Small Wars Journal

Connecting with Kabul

Tue, 05/18/2010 - 8:33am
Connecting with Kabul: The Importance of the Wolesi Jirga Election and Local Political Networks in Afghanistan - Noah Coburn, Afghanistan Research and Evaluation Unit.

There is a renewal of interest in the lower house of Afghanistan's parliament, known as the Wolesi Jirga, taking place in both Afghan domestic politics and international discussion about governance in Afghanistan. This is particularly in the wake of the house's rejection of a significant number of ministerial nominees, its opposition to President Hamid Karzai's recent election decree and its initial refusal to ratify the national budget. With an evolving relationship with the executive branch, and elections currently scheduled for 18 September 2010, there are many questions about the role of the Wolesi Jirga in national and local politics that have not been considered carefully enough.
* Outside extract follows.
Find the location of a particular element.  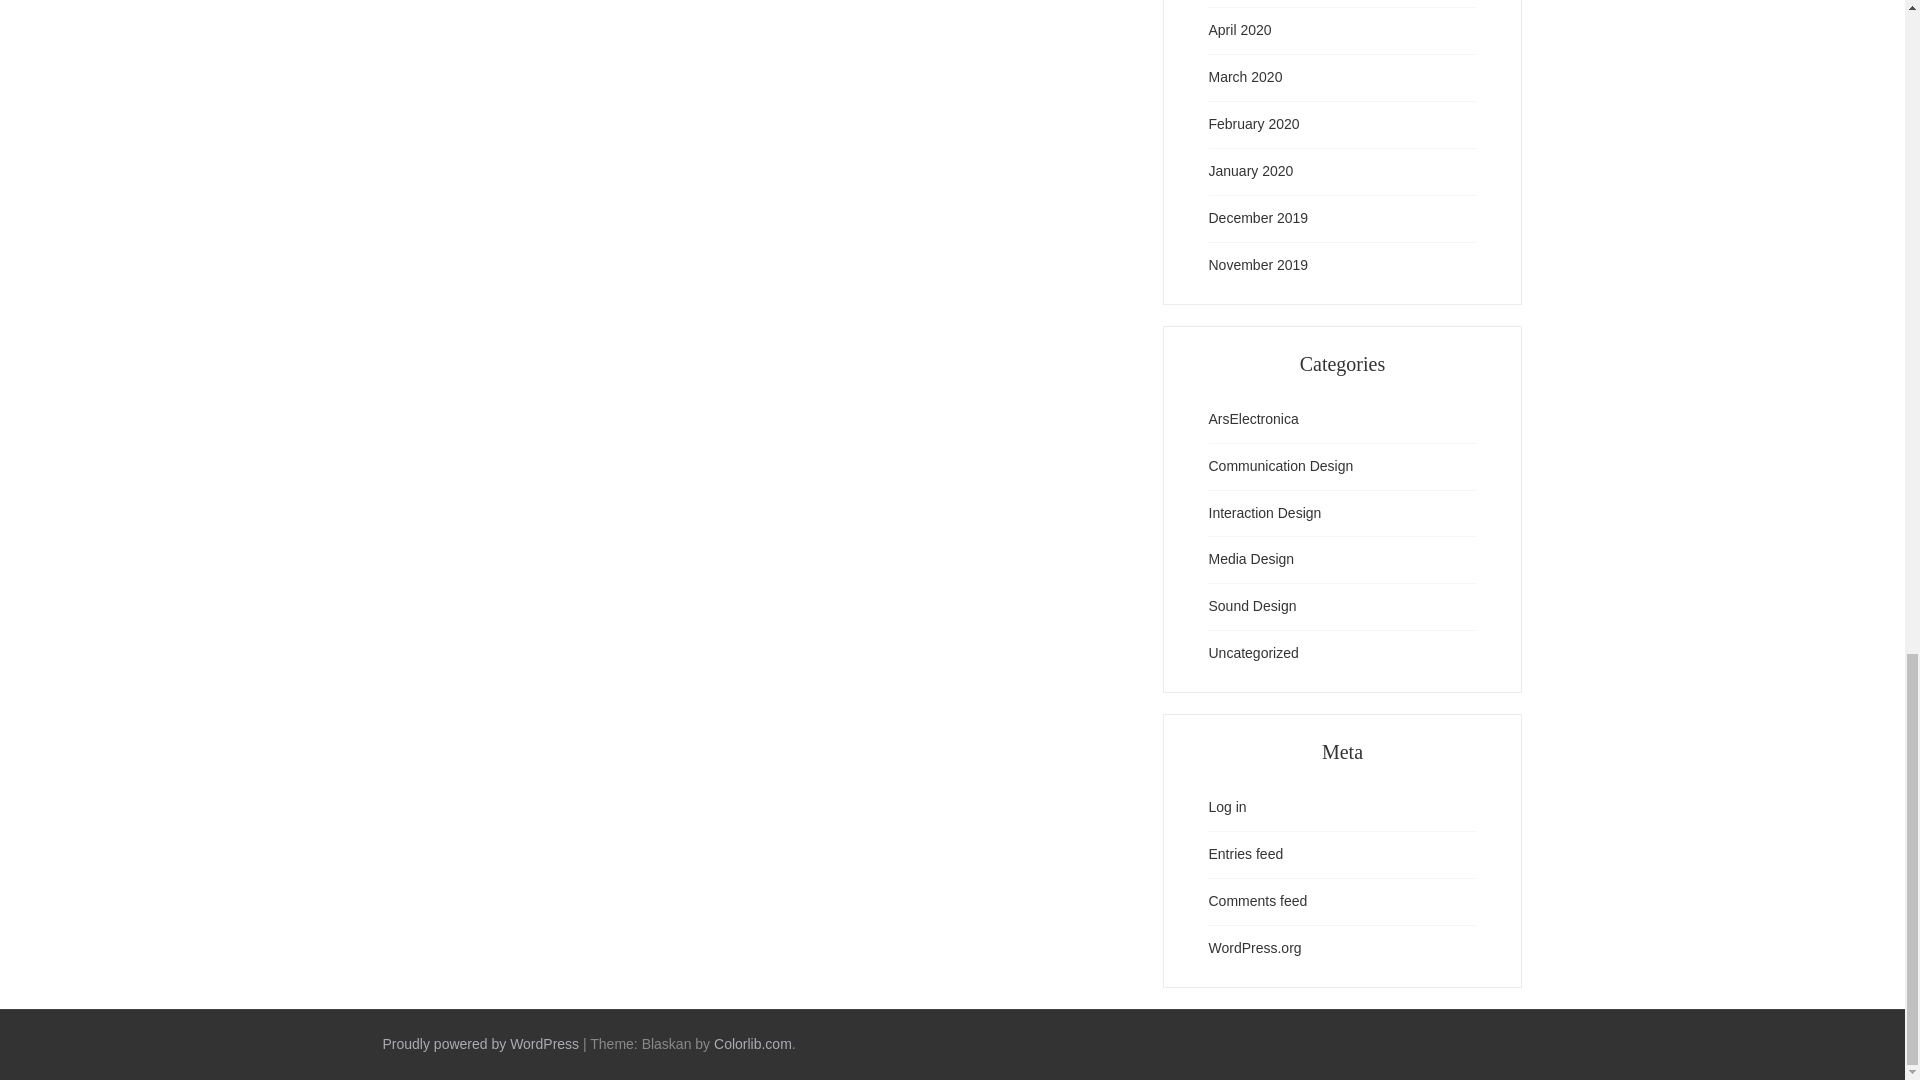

And despite widespread concern about fraud and corruption during the 2009 presidential and provincial council elections, there is little consensus on what lessons were learned from those elections or what parliamentary elections mean for politics in Afghanistan.

While the international community focuses on procedural aspects of the upcoming elections, this preliminary study suggests that, on a local level, many Afghans are concerned about how parliamentary elections will play out for very different reasons. In fact, interviewees have tended to de-emphasise the role of corruption and questions of government legitimacy and procedure, which dominate much of the current discussion of the election in the international press. Instead, those questioned tended to focus on the role of parliamentarians as important members of local patronage networks who provide some of the few real opportunities for communities to connect with the funding opportunities available in Kabul.

This paper argues in particular that the international community needs to pay more attention to the upcoming parliamentary election—not only for the precedents it will set in attempts to promote representational governance in Afghanistan, but, more pressingly, because of the ability of parliamentary elections to stimulate local political debate and reshape local political networks across Afghanistan in a meaningful manner. It suggest several broad measures that the Afghan government and the international community should take to better concentrate their efforts to support more active, local and democratic political debates...

Read the entire paper the Afghanistan Research and Evaluation Unit.

Comments

Ian (not verified)

Tue, 05/18/2010 - 9:10am

A short comment on why I think this theme is important: there is much discussion on this blog about "tribal" or "local" political networks. This paper shows how local dynamics do not, and maybe should not, exist in a vacuum. Parliamentary elections, although they might be a lot of theater and although parliament may not be able to deliver services very well to the local level, provide a space for politics to happen. I would define here politics as faction formation and a prize that is something other than just local domination. A form of a release-valve for the local conflicts, if you will allow the metaphor, which if it didn't exist, would mean that faction formation in localities would come up with more immediate prizes and take the form of more immediate conflict-resolution methods (like killing).